== WORK INSTRUCTIONS ==
Take the line containing "Task: Toggle the Autosize checkbox" and every line after it to the end of the material below; reproduce them exactly, without pictures.

== EXERCISE INPUT ==
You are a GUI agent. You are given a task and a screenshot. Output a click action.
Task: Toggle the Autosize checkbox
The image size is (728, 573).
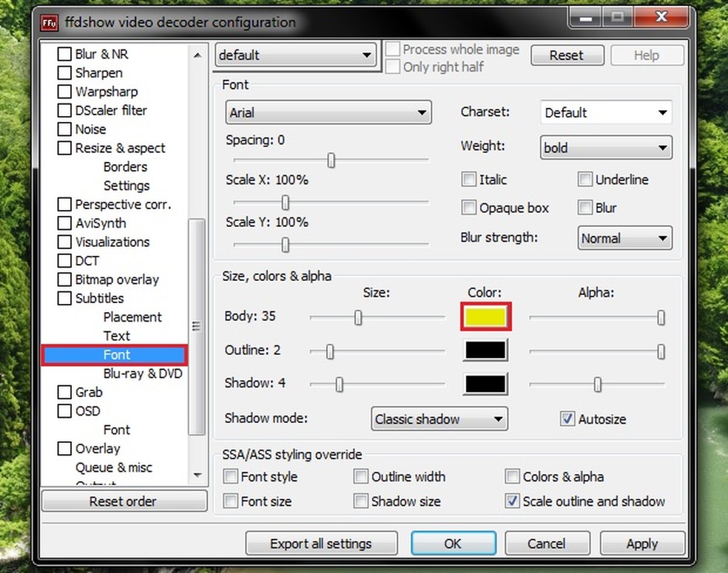(567, 418)
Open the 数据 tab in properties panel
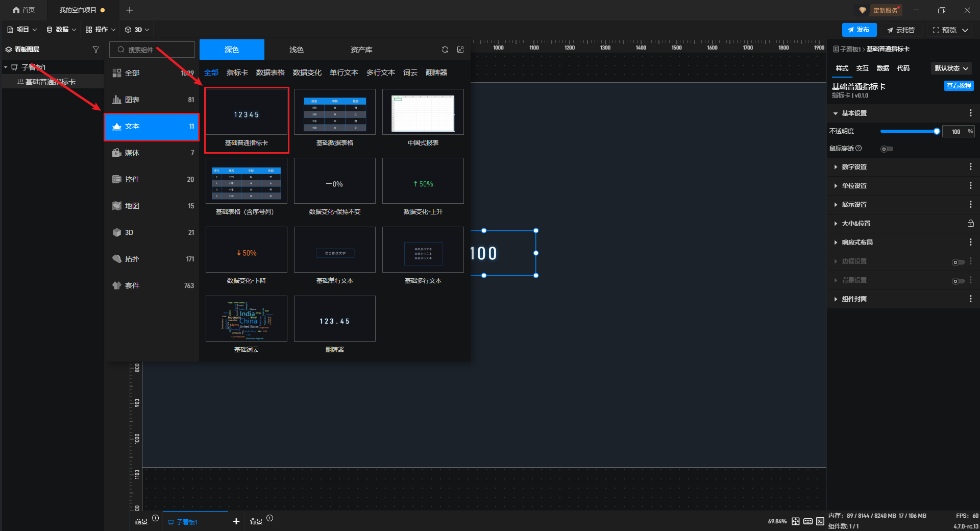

== THE ANSWER ==
Task: Toggle the Autosize checkbox
The image size is (728, 573).
(567, 418)
Open the 数据 tab in properties panel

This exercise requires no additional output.